Do this ▸
Copy the data below word for word, beginning at the line that contains "Given: Expand the" and ending after the line that contains "Like jesselingard's reply".

Some data ▸
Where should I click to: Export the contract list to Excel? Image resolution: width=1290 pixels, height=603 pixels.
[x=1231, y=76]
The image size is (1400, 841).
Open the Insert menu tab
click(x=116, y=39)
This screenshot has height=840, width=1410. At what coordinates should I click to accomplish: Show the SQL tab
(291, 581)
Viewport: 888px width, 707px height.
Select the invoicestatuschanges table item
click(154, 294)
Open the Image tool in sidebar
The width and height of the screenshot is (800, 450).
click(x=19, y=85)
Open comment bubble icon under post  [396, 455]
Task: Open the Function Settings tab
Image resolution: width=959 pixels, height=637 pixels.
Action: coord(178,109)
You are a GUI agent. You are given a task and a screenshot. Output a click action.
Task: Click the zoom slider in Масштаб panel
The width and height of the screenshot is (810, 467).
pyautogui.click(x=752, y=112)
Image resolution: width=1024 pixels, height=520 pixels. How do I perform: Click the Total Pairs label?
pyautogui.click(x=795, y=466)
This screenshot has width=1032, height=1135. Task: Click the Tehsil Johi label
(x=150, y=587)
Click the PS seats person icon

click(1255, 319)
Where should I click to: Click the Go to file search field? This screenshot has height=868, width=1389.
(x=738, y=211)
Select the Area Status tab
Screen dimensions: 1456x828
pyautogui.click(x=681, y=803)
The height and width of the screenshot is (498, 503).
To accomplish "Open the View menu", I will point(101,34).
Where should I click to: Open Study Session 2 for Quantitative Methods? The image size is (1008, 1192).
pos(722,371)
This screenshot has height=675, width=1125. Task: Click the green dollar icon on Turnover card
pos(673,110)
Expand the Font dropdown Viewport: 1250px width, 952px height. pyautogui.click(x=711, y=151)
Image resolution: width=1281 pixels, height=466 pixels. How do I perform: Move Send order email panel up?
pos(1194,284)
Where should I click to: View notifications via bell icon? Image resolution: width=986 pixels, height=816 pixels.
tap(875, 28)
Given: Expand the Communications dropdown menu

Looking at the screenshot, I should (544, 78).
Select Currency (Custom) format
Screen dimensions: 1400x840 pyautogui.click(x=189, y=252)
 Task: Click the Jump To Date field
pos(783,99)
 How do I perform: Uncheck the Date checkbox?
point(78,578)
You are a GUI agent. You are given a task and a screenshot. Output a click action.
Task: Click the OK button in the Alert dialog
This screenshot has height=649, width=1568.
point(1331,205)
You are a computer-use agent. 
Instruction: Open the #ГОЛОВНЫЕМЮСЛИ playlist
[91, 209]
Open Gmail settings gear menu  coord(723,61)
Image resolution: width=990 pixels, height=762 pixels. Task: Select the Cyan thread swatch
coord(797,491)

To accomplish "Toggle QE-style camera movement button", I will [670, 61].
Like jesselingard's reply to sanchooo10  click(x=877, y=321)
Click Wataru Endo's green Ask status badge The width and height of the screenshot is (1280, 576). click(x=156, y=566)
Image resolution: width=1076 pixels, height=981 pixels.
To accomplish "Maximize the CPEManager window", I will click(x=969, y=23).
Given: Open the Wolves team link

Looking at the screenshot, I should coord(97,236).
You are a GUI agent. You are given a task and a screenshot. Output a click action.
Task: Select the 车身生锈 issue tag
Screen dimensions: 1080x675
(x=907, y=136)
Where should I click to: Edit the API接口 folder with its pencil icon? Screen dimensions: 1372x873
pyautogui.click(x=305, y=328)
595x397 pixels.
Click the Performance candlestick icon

Completed exercise ▸
Given: Expand the Communications dropdown menu

Looking at the screenshot, I should (544, 78).
Select Currency (Custom) format
Screen dimensions: 1400x840 pyautogui.click(x=189, y=252)
 Task: Click the Jump To Date field
pos(783,99)
 How do I perform: Uncheck the Date checkbox?
point(78,578)
You are a GUI agent. You are given a task and a screenshot. Output a click action.
Task: Click the OK button in the Alert dialog
This screenshot has height=649, width=1568.
point(1331,205)
You are a computer-use agent. 
Instruction: Open the #ГОЛОВНЫЕМЮСЛИ playlist
[91, 209]
Open Gmail settings gear menu  coord(723,61)
Image resolution: width=990 pixels, height=762 pixels. Task: Select the Cyan thread swatch
coord(797,491)

To accomplish "Toggle QE-style camera movement button", I will [670, 61].
Like jesselingard's reply to sanchooo10  click(x=877, y=321)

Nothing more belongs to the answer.